At the conference which Alicia writes about, I shared one of the ways in which I participate in this system -- by centering my questions and efforts about the church in the issues facing predominantly white churches in this country. In their statement following the election, the Black Lives Matter movement said the following: "White supremacy fortified the decision to disregard racism and sexism as serious variables in the outcome of this election." So you see the tie between white supremacy, and my cynical detachment, and my privileged hubris. I need to turn from white supremacy and turn towards the centering of the needs of people who are different than me -- the centering of the needs, wants, concerns, perspectives, feelings, and desires of people of color.

4) Sexism
Again, with the election of a man who has bragged about sexual assault, and who uses gendered rhetoric that I literally train college students to interrupt and challenge, it would easy to say: not me! But when I fail to listen to the voices and stories of women, when I interrupt or talk over or pretend to have some sort of expertise that I don't, I participate in a sexist structure. I need to turn from misogyny and turn towards a centering of the stories of women.

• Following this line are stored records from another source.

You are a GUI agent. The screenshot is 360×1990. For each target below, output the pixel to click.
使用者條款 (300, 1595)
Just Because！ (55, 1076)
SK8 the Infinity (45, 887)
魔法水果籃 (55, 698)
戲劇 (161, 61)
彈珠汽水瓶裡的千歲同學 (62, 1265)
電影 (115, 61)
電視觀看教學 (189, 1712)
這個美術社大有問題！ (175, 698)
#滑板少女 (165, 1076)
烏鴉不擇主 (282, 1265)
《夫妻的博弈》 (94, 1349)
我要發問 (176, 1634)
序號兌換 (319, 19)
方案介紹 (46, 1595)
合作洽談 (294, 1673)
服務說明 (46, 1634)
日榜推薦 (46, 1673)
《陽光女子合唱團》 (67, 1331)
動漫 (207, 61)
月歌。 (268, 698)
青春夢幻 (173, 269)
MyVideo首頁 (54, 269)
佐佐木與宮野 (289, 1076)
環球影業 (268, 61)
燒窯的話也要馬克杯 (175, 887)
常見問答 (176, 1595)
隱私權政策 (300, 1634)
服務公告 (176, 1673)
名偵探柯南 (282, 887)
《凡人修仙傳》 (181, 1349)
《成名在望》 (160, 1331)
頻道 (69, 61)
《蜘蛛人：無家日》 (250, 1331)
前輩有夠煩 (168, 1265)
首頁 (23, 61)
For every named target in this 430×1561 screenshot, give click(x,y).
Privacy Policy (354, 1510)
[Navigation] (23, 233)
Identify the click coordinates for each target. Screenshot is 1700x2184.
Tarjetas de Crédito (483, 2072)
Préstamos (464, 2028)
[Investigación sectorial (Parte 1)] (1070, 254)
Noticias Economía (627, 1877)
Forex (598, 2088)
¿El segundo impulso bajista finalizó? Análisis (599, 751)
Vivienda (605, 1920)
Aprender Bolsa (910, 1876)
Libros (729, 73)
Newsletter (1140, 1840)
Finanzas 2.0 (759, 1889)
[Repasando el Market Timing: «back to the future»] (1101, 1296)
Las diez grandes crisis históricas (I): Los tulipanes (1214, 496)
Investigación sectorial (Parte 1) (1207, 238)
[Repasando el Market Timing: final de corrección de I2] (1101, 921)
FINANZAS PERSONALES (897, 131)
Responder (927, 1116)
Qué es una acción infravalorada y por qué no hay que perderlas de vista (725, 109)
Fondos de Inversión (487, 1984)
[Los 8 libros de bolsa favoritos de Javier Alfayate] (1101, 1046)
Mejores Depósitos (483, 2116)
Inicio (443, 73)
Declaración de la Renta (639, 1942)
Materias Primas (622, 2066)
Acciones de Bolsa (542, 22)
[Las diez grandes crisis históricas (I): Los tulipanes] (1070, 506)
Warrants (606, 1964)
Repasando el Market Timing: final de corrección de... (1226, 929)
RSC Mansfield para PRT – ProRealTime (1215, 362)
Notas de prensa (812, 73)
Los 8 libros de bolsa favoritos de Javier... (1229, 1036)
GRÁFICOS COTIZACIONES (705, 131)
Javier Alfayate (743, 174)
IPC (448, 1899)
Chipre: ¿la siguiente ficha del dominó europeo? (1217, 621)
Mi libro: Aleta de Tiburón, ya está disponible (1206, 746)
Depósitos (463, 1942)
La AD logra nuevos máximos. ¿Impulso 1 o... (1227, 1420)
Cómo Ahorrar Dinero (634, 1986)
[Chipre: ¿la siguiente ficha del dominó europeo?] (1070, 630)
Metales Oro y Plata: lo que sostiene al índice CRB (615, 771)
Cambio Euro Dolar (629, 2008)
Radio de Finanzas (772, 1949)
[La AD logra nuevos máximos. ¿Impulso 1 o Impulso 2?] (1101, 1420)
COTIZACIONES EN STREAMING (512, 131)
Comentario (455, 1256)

What I've written here about sexism and white supremacy, I could also write about heterosexism, about ableism. About the hundreds of ways that I center the needs and concerns and stories of "people like me" over and against -- that last phrase is important -- the needs and concerns and stories of people who, in one sense or another, are different than me.

In the story, people put on sackcloth to indicate their repentance. This was a symbolic action which would have been widely understood in its time as a sign of mourning and a break from normal day-to-day activity. But our society sometimes lacks such commonly held symbolism; and, just as importantly, sackcloth would have been more than symbolic. It required a very real divestment of the regalia of power, including a disarming of the populous and the halt of normal economic activity. The symbolism was overt; but a concrete disruption accompanied it.

And so, as I consider what my sackcloth will look like over the coming days, weeks, and months, I'm thinking about action. I'm thinking about concrete attempts to release the violence that is in my hands.

Some of those actions are likely to be continuations of things I'm already doing. Like facilitating Bystander Intervention Trainings at Georgetown. Or working with Friends of Sabeel - North America, whose younger members and staff are working to make the organization more intersectional and more attuned to anti-oppression work in our organizing. Or working with some of the most vulnerable and marginalized members of our society, those who experience chronic homelessness and severe mental illness, in my job at the Georgetown Ministry Center.

But a lot of these actions are going to have to come from a place of humble listening and re-positioning. Some real soul-searching and internal work.

So I'm going to write a follow-up post to this one, once I've had a bit more time to do some of that internal work. But those two things -- the internal work of repentance, and the external actions of repentance -- don't happen in isolation from each other. They're not as easily split up as two blog posts.

They go hand-in-hand. And when we're hand-in-hand...well, it's a lot harder to hold on to violence, isn't it?